- Developer: Santa Ragione
- Platforms: iOS, Microsoft Windows, Android, OS X, Linux
- Release: Microsoft Windows & OS X WW: July 17, 2011; Linux WW: November 28, 2012; iOS WW: September 11, 2014; Android WW: March 23, 2015;
- Genre: Endless runner
- Mode: Single-player

= Fotonica =

2011 video game

Fotonica (stylized in advertising as FOTONICA) is a cross platform, endless runner video game developed by Italian indie studio Santa Ragione and released on July 17, 2011.

==Reception==
The game has a Metacritic rating of 87% based on five critic reviews.
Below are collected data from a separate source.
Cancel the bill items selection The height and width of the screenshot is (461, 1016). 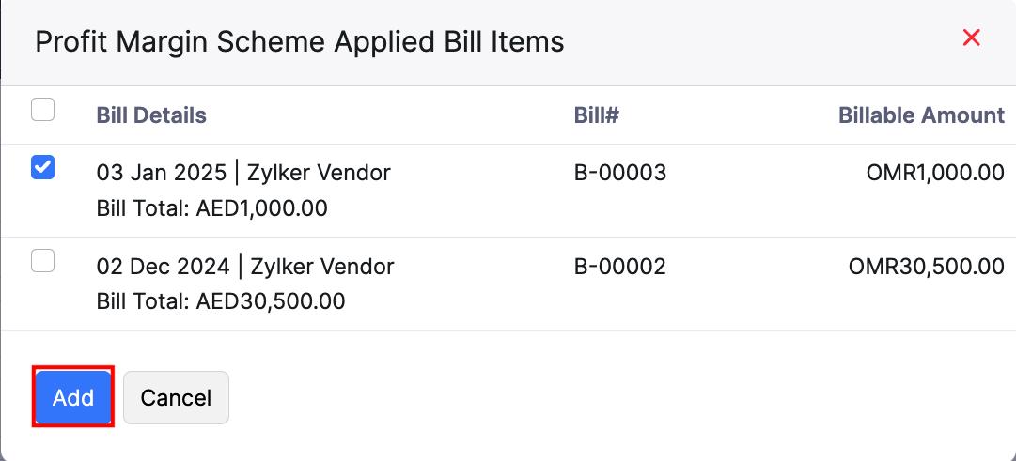point(176,397)
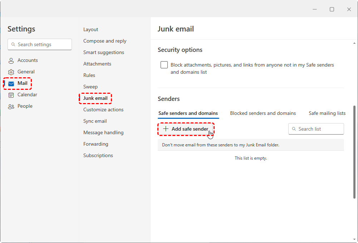Click the Calendar icon in sidebar

pyautogui.click(x=11, y=95)
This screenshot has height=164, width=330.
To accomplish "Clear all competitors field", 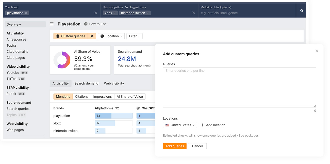I will [194, 13].
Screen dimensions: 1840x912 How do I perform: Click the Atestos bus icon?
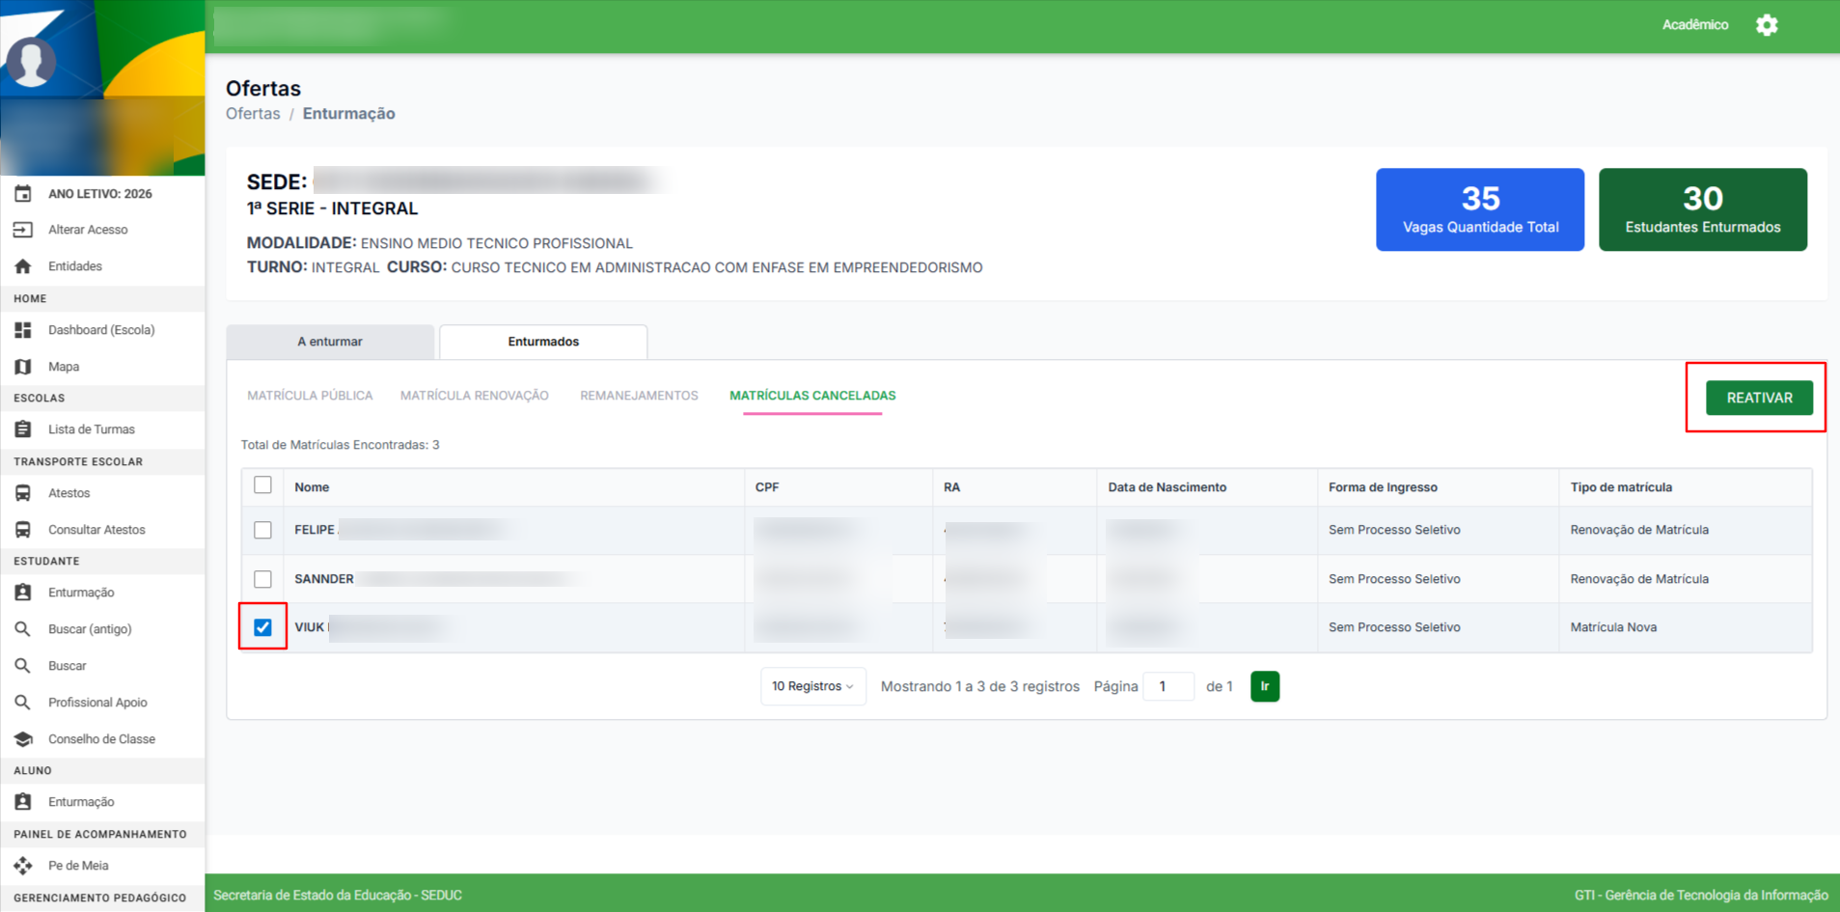pos(23,493)
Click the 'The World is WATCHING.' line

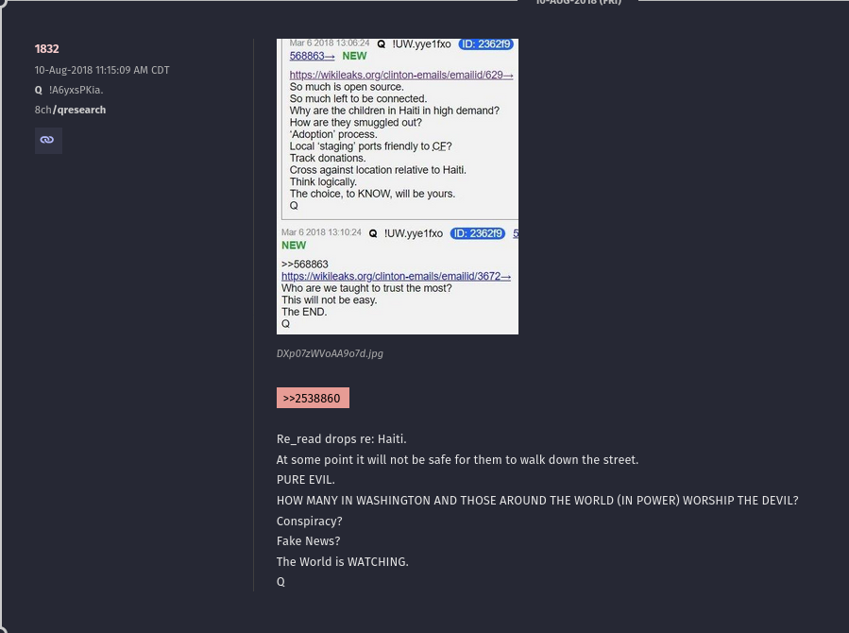point(342,561)
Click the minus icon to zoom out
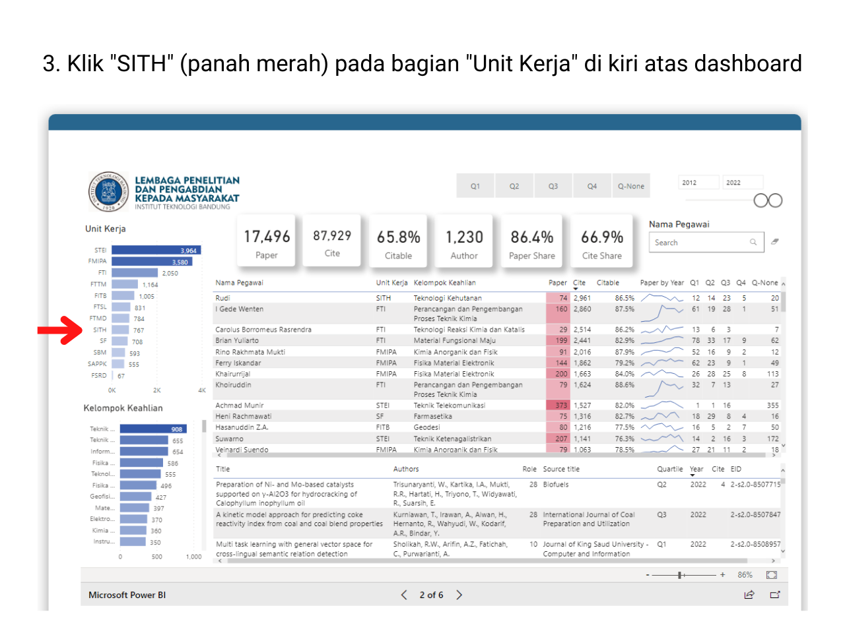 pos(648,574)
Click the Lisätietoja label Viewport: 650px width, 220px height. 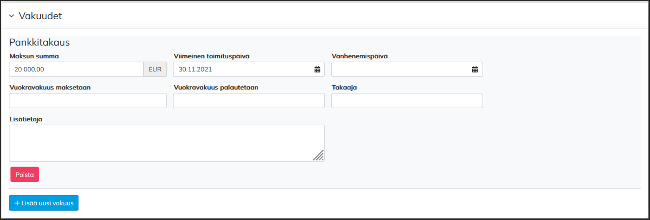click(26, 119)
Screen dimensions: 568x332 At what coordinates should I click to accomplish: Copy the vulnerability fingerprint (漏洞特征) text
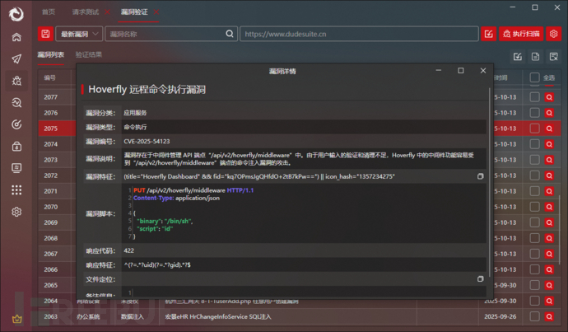pos(480,176)
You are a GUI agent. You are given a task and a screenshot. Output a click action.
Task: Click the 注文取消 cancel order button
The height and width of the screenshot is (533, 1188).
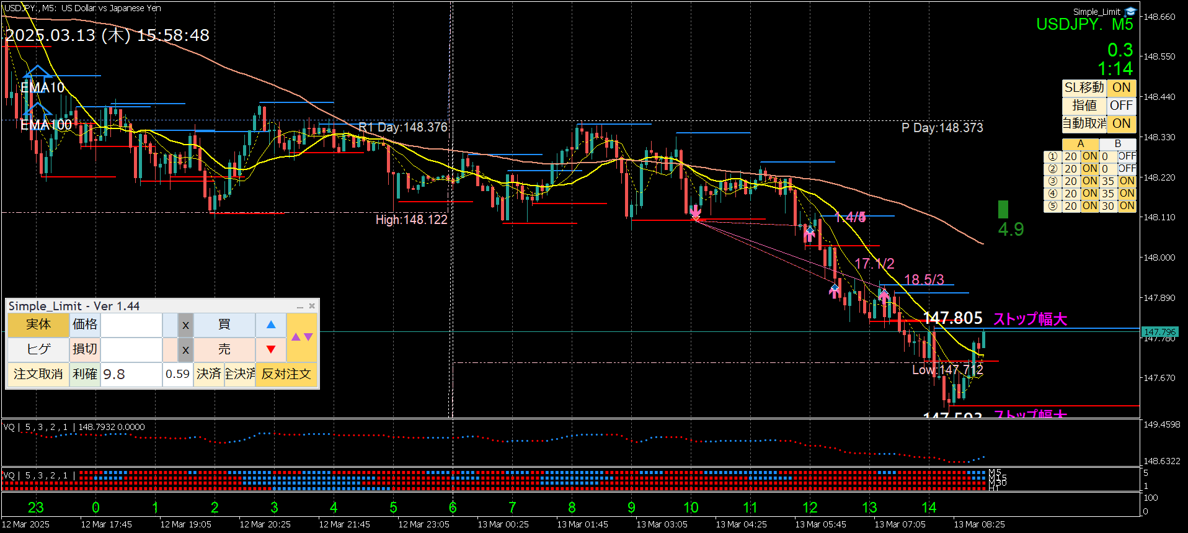pos(38,374)
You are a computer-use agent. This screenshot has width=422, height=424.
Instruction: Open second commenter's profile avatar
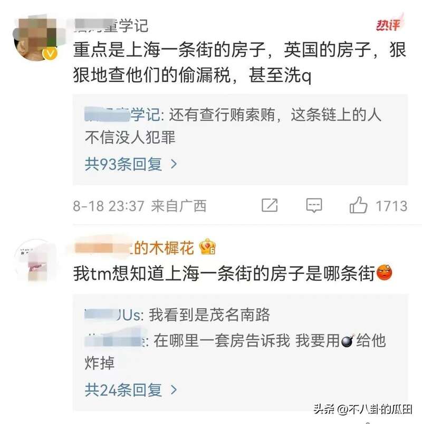36,261
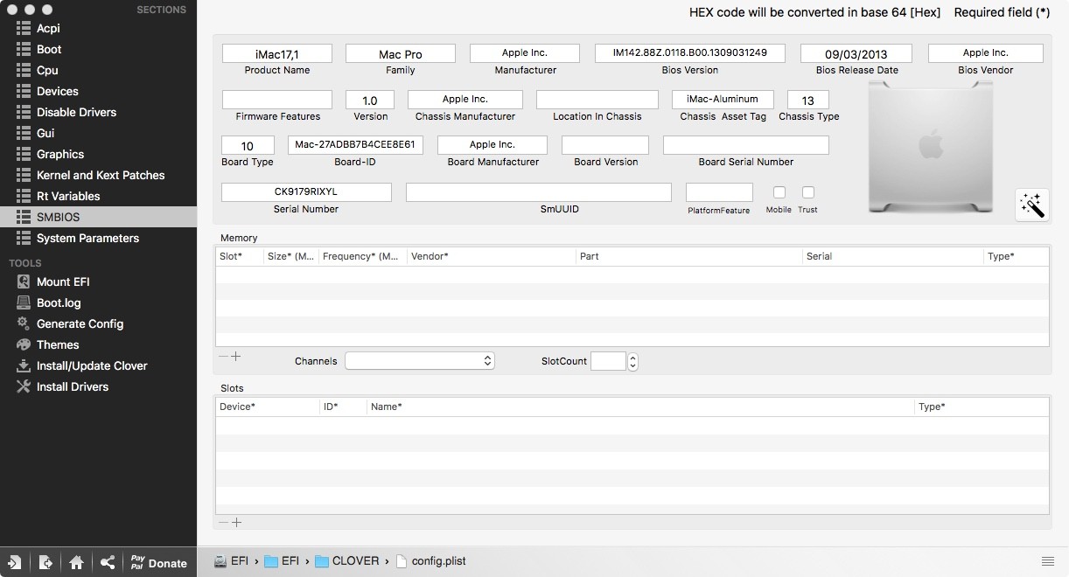Open Generate Config tool
The image size is (1069, 577).
pos(80,323)
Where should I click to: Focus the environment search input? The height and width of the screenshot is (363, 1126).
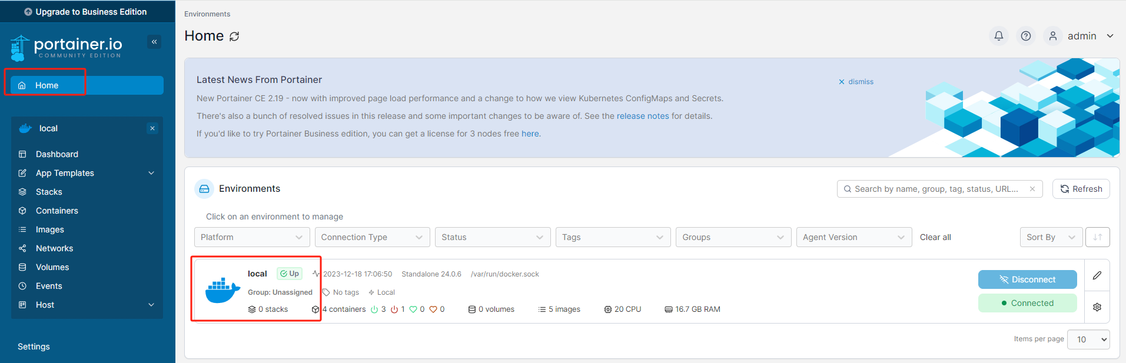936,189
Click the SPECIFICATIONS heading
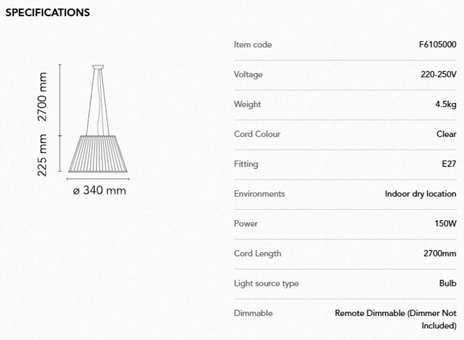 point(48,13)
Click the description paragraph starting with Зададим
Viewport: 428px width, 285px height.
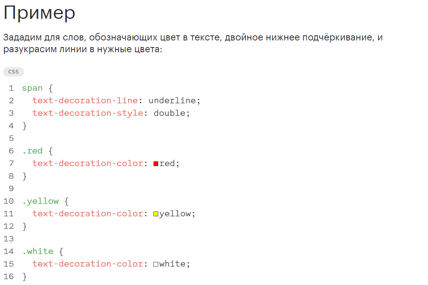[x=193, y=43]
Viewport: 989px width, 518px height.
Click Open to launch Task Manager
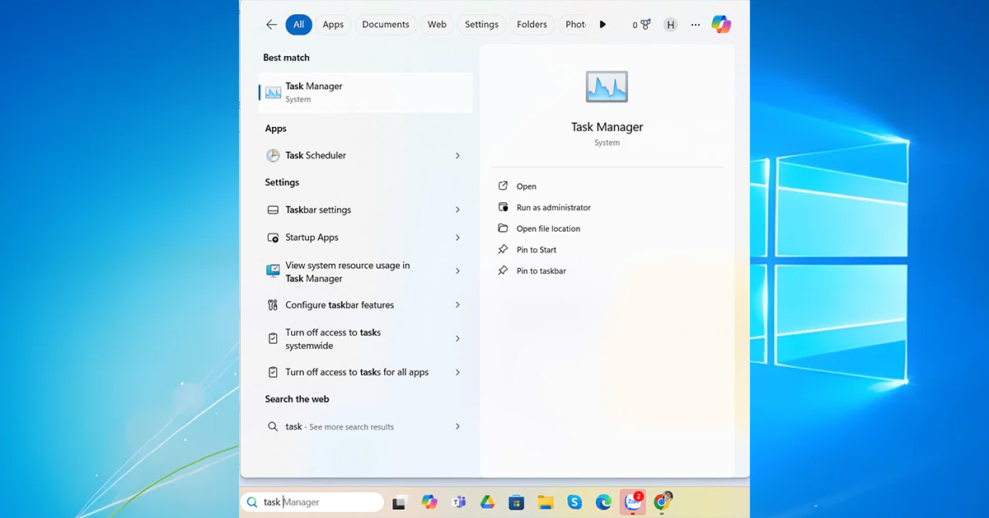[525, 186]
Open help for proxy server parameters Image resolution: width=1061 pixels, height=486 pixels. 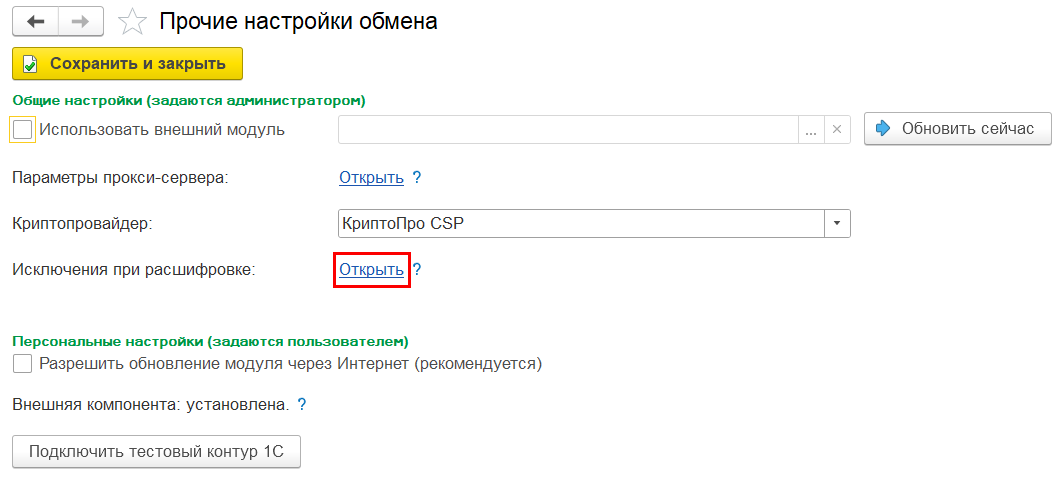(417, 178)
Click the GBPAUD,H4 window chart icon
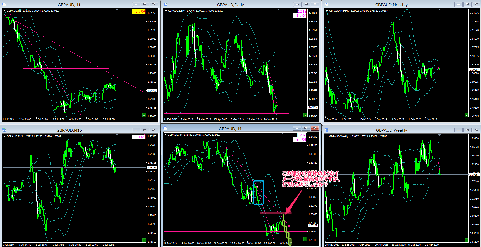 (165, 128)
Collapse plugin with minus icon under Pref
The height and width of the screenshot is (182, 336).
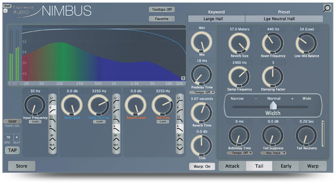click(5, 10)
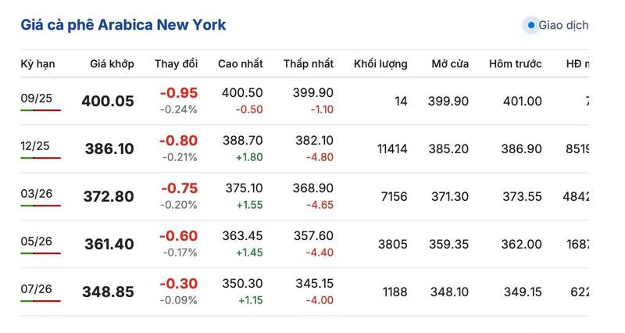This screenshot has width=625, height=333.
Task: Open the 12/25 contract term
Action: (x=37, y=145)
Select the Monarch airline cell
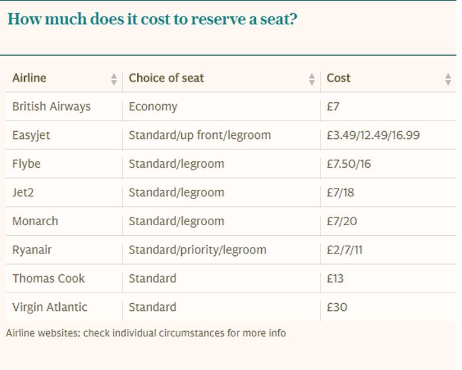The width and height of the screenshot is (462, 370). [x=36, y=222]
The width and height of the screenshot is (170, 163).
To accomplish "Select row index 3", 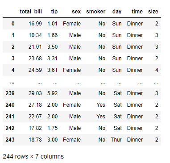I will coord(13,59).
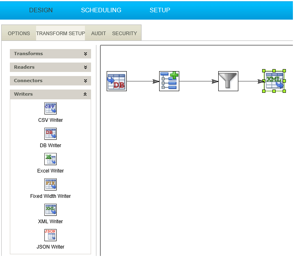Click the selected XML writer canvas node
This screenshot has width=297, height=260.
pos(274,81)
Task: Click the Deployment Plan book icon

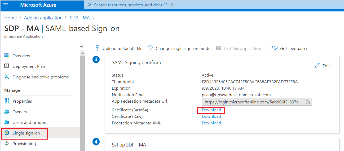Action: click(x=7, y=66)
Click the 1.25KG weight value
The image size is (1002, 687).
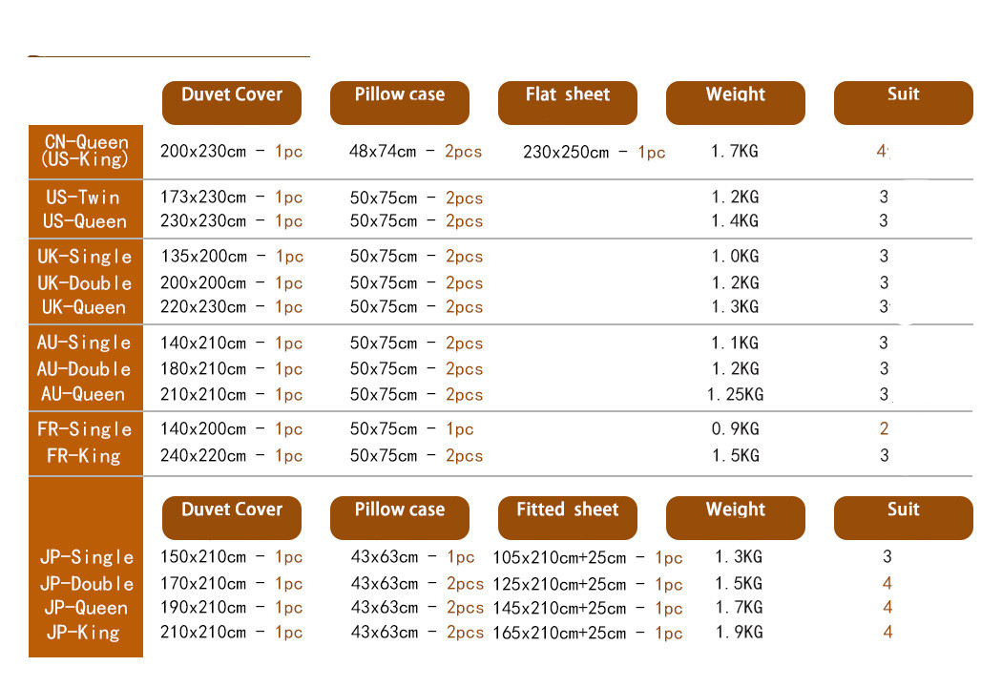coord(735,395)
TouchArcade wrote: "Really, it's hard to find anything to complain about with Fotonica. It's such a cool experience, is masterfully crafted, and really rewards playing it again and again. Definitely check this one out." Modojo said: "Fotonica is definitely one game that needs to be installed on your favorite device." Pocket Gamer UK wrote: "Frequently savage, but ceaselessly beautiful, FOTONICA is ultimately yet another auto-runner, but only a nutter would ignore Canabalt meets Rez'." Multiplayer.it said: "Fotonica is a stylish, ultra-minimalist action game which feels like a blend of Mirror's Edge and Rez, therefore only hardcore gamers might enjoy its peculiar taste." 148Apps wrote: "With a style like few other games out there, FOTONICA is a tricky but compelling first-person endless runner."